Sont ici mobilisées deux distinctions : 1) peuple-tout et peuple-fraction (I Tamba) et 2) « ordre des peuples » et « ordre des classes » (G Labica).

En arrière plan de cette distinction on trouve quelques idées marxiennes notées par Isabelle Garo (cf son article de 2016 Le peuple chez Marx entre prolétariat et Nation sur Contretemps ) comme « Marx se défie de toute conception organique du peuple » ou « Le peuple n’est jamais détaché par Marx de tout clivage social » ou « le peuple désigne les groupes sociaux opposés à l’aristocratie » ou « il n’est pas le substantif indifférenciant que les usages postérieurs valoriseront ». Je ne retiens ici que les seules idées qui servent de préalable introductif a cette distinction entre peuple-classe et peuple social, le premier dans la conflictualité sociale, le second simplement objet de politiques publiques des institutions et classes dirigeantes.
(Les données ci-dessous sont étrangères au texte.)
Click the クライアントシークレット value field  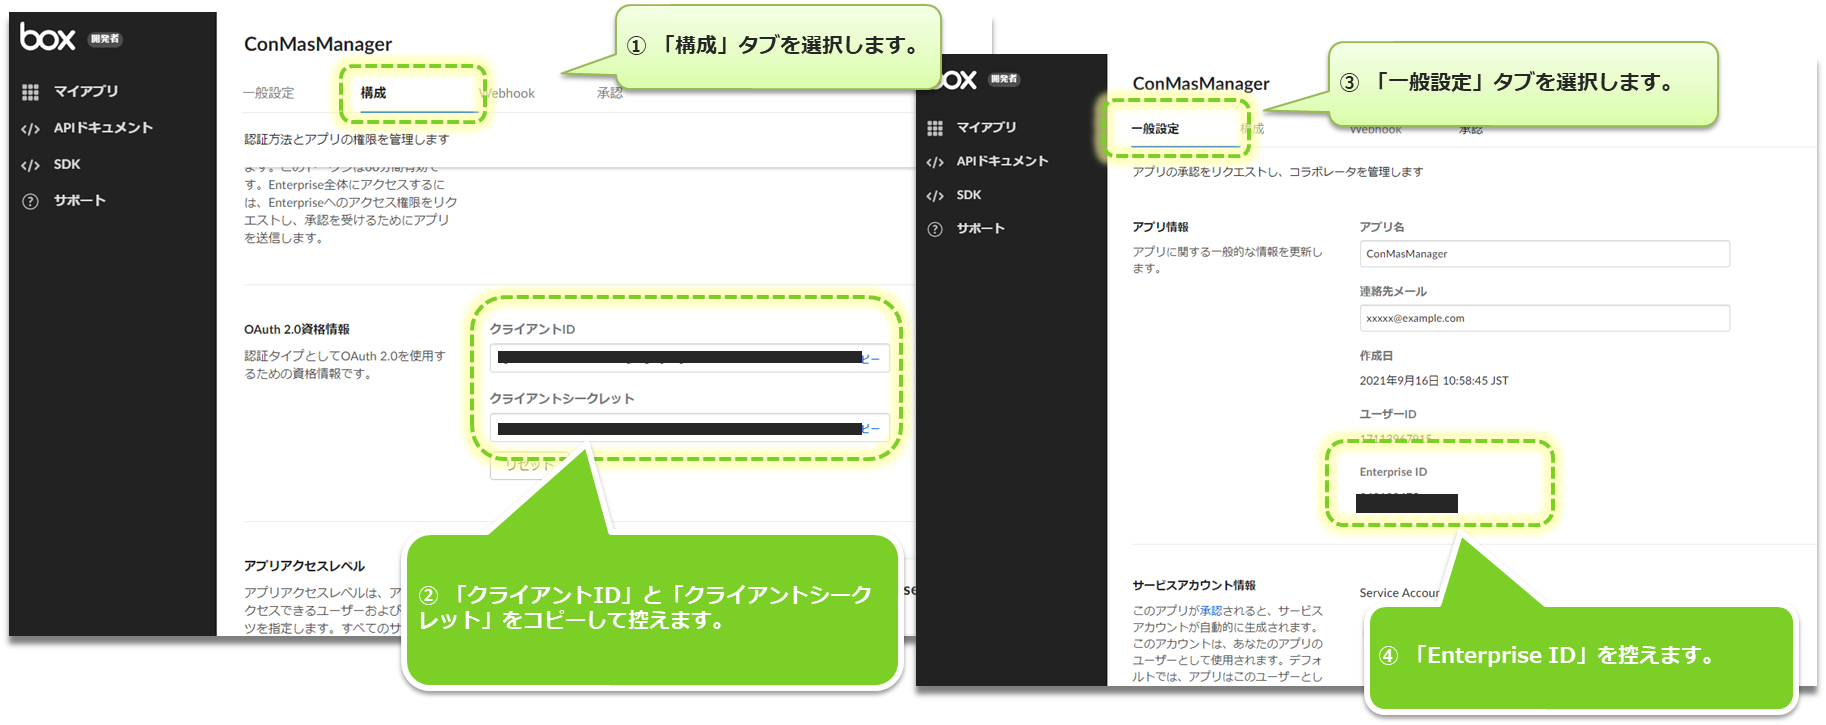click(680, 429)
Thèse 1 : Le peuple social et le peuple-classe ont pour point commun d’être un peuple fraction de la communauté globale.

Explicitons : Ces deux catégories de peuple à distinguer relèvent du peuple fraction ou du peuple partie. On distingue en effet, en terme de catégorie de pensée (cf Irène TEMBA - 3) le peuple tout ou peuple totalité différent du peuple fraction ou peuple partie. Le peuple tout est communautaire et non divisé en interne. Il est en quelque sorte le « peuple tout entier » ce qui n’empêche nullement de montrer un « eux » extérieur : les résidents étrangers par exemple. Le peuple fraction ou peuple partie serait pour prendre un exemple de science politique le peuple opposé aux élites. C’est donc grosso modo un peuple d’en-bas distinct ou opposé à un groupe d’en-haut.
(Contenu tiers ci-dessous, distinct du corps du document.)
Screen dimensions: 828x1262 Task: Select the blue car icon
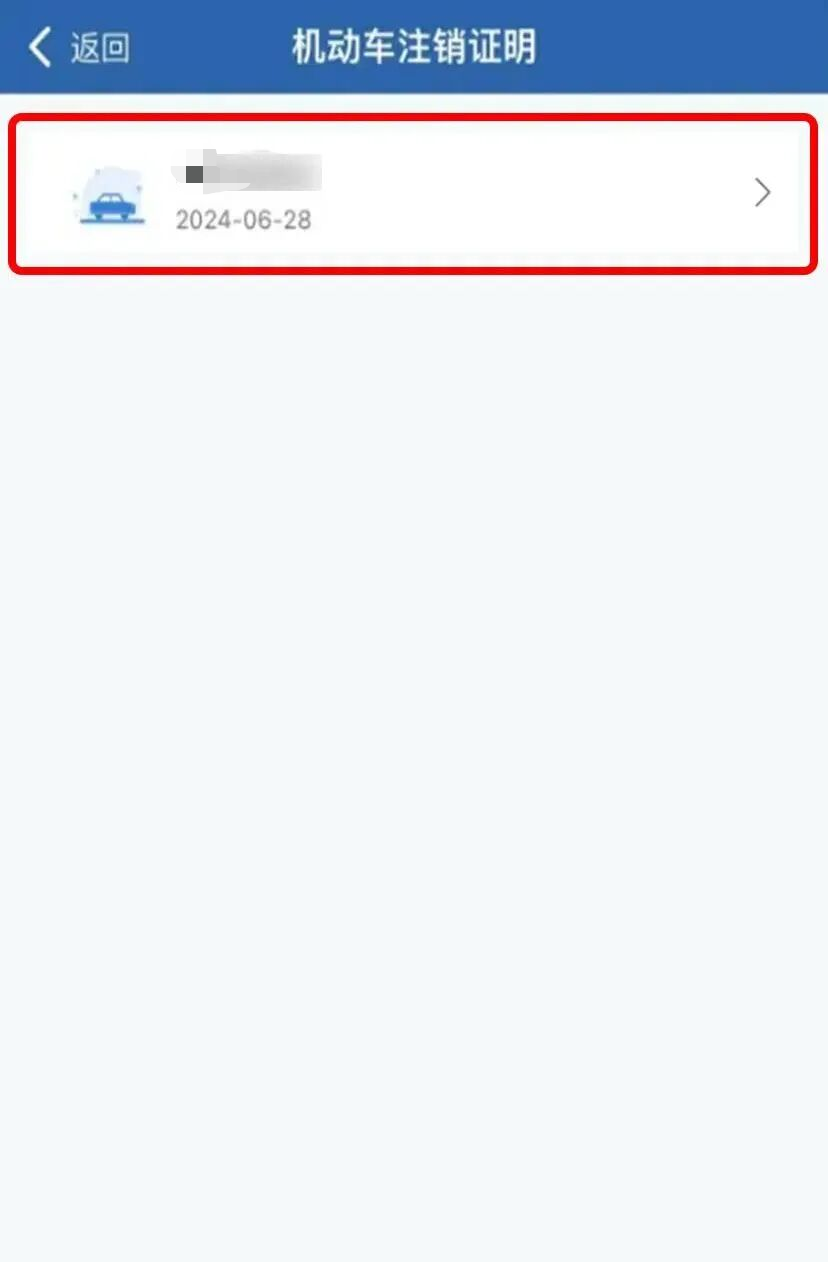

Thèse 2 : Le « peuple social » est le peuple d’en-bas

Le peuple social possède deux significations : Le peuple social a d’abord un premier sens générique de peuple d’en-bas, sans plus de précision. Mais il est aussi plus particulièrement un peuple-objet. En ce sens, le peuple social est la fraction de peuple objet de réflexions diverses et objet de politiques publiques des classes dirigeantes et de l’Administration, celle qui pense par exemple qu’il faut relever le SMIC (ou pas) ou favoriser le logement social (ou pas) . Ce peuple social est ici objet d’une pensée politique et administrative sans qu’on lui demande rien ou peu.

Thèse 3 : Le peuple-classe est la large fraction dominée du peuple totalité.

Le peuple-classe est la large fraction dominée du peuple-nation ou du peuple souverain, d’un peuple ethno-culturel, d’un peuple démocratico-citoyen.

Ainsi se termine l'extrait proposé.